Split a string into multiple delimiters

Question

Split a string into multiple delimiters

I have a set of addresses:

34 Main St Suite 23 435 Center Road Ste 3 34 Jack Corner Bldg 4 2 Some Street Building 345

separators will be:

 Suite, Ste, Bldg, Building

I would like to split these addresses into address1 and address2 as follows:

 +---------------------+--------------+ | Address1 | Address2 | +---------------------+--------------+ | 34 Main St | Suite 23 | | 435 Center Road | Ste 3 | | 34 Jack Corner | Bldg 4 | | 2 Some Street | Building 345 | +---------------------+--------------+

How can I define a set of delimiters and delimit this way?

+4

sql sql-server tsql sql-server-2008

l --''''''--------- '' '' '' '' '' '' ' Jul 25 '12 at 20:16

source share

4 answers

You can use the separator table on which the separation will be performed. In this example, I use XML for parsing, but after you replace the robust delimiter instead of your set (Ste, Suite, etc.), you can split using any of many t-sql-based methods.
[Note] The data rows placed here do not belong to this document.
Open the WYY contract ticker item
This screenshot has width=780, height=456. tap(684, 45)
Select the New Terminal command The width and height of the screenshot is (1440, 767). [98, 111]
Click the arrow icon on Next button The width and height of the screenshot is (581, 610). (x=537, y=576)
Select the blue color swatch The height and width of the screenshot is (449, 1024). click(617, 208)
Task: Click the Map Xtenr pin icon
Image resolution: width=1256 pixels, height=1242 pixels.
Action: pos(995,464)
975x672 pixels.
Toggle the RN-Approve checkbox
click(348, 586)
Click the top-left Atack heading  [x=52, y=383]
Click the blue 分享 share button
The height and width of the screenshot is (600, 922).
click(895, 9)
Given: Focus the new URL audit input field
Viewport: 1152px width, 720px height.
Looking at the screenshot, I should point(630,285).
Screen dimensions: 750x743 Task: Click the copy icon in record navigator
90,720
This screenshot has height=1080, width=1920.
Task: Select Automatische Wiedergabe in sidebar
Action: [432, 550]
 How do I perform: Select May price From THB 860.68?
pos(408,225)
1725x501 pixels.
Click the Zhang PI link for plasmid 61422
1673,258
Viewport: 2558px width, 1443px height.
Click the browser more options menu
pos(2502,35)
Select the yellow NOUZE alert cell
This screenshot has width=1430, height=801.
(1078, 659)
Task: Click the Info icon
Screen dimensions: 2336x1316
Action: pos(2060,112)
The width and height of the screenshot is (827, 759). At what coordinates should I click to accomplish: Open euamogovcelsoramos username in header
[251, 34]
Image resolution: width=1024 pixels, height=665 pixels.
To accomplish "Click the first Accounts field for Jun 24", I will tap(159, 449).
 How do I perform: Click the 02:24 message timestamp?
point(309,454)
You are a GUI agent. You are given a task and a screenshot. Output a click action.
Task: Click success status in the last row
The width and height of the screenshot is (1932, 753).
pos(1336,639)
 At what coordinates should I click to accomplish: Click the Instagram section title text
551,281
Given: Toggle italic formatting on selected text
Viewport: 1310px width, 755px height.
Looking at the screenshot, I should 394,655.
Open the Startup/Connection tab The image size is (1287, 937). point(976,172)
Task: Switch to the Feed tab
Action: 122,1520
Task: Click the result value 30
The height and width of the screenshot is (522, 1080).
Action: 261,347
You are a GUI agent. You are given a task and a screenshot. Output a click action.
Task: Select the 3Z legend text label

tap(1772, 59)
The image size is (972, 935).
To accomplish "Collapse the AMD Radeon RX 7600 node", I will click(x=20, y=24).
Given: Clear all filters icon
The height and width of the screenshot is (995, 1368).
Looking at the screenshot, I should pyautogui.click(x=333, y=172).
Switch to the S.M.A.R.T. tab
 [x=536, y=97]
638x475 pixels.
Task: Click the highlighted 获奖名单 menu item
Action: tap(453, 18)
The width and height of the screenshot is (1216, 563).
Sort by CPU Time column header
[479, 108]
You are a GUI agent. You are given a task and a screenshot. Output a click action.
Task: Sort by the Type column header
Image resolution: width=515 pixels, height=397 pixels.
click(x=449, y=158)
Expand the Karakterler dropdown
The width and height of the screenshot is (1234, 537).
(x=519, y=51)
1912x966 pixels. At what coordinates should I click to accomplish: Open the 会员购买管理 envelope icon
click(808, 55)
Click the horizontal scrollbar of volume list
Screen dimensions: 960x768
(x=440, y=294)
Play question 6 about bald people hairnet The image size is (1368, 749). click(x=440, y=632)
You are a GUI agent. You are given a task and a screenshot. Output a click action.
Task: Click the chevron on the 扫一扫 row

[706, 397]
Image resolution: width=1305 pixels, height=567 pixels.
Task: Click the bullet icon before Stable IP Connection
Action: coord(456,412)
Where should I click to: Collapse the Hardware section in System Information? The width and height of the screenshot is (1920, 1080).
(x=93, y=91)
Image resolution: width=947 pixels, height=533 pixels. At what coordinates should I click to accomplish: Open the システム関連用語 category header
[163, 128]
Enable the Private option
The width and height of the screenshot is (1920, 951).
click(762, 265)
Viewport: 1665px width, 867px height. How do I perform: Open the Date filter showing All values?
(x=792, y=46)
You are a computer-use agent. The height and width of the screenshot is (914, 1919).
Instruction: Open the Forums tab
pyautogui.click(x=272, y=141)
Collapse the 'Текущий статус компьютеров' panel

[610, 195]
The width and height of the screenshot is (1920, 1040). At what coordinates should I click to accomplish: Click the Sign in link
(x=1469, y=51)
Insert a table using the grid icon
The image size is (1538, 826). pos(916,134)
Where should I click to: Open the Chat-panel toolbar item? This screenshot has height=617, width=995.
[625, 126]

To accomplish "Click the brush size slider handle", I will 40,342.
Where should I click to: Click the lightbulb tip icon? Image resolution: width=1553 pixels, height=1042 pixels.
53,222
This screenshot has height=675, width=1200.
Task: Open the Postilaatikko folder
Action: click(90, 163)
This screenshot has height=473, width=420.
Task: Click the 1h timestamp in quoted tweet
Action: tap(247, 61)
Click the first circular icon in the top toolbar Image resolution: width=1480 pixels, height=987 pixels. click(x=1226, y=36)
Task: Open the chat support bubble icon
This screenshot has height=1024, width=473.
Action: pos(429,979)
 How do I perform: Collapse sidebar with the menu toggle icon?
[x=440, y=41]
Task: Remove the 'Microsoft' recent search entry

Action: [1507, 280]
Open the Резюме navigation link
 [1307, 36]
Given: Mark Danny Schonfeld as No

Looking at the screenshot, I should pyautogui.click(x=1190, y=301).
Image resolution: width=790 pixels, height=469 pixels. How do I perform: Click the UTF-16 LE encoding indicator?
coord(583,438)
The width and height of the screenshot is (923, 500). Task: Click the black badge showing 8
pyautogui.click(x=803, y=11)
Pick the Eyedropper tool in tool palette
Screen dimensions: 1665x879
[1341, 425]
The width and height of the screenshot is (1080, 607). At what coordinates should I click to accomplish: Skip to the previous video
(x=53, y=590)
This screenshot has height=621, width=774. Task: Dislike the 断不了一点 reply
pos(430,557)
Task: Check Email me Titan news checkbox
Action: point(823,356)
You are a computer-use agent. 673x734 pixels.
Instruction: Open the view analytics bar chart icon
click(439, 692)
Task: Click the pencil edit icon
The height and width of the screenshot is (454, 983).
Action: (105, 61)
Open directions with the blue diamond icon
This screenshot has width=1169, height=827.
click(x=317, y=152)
 declare @tab table (s varchar(100)) insert into @tab select '34 Main St Suite 23' union all select '435 Center Road Ste 3' union all select '34 Jack Corner Bldg 4' union all select '2 Some Street Building 345' union all select '20950 N. Tatum Blvd., Ste 300' union all select '1524 McHenry Ave Ste 470'; declare @delimiters table (d varchar(100)); insert into @delimiters select 'Suite' union all select 'Ste' union all select 'Bldg' union all select 'Building'; select s, cast('<r>'+ replace(s, d, '</r><r>'+d) + '</r>' as xml), [Street1] = cast('<r>'+ replace(s, d, '</r><r>'+d) + '</r>' as xml).value('r[1]', 'varchar(100)'), [Street2] = cast('<r>'+ replace(s, d, '</r><r>'+d) + '</r>' as xml).value('r[2]', 'varchar(100)') from @tab t cross apply @delimiters d where charindex(' '+d+' ', s) > 0;

+1

Nathan skerl Jul 25 '12 at 20:55

source share

 select Addr,CASE WHEN CHARINDEX('suite',addr,1)>0 then LEFT(addr,CHARINDEX('suite',addr,1)-1) WHEN CHARINDEX('Ste',addr,1)>0 then LEFT(addr,CHARINDEX('Ste',addr,1)-1) WHEN CHARINDEX('Bldg',addr,1)>0 then LEFT(addr,CHARINDEX('Bldg',addr,1)-1) WHEN CHARINDEX('Building',addr,1)>0 then LEFT(addr,CHARINDEX('Building',addr,1)-1) END as [Address], CASE WHEN CHARINDEX('suite',addr,1)>0 then RIGHT(addr,len(addr)-(CHARINDEX('suite',addr,1)-1)) WHEN CHARINDEX('Ste',addr,1)>0 then RIGHT(addr,len(addr)-(CHARINDEX('Ste',addr,1)-1)) WHEN CHARINDEX('Bldg',addr,1)>0 then RIGHT(addr,len(addr)-(CHARINDEX('Bldg',addr,1)-1)) WHEN CHARINDEX('Building',addr,1)>0 then RIGHT(addr,len(addr)-(CHARINDEX('Building',addr,1)-1)) END as [Address1] from Addr

+1

Anandphadke Jul 26 '12 at 7:02

source share

If you try to analyze this data and are not separated by something (i.e. a comma), it will be much more complicated and you will have to make some assumptions. Having a larger dataset can help you make stronger assumptions, but it will still be very fragile.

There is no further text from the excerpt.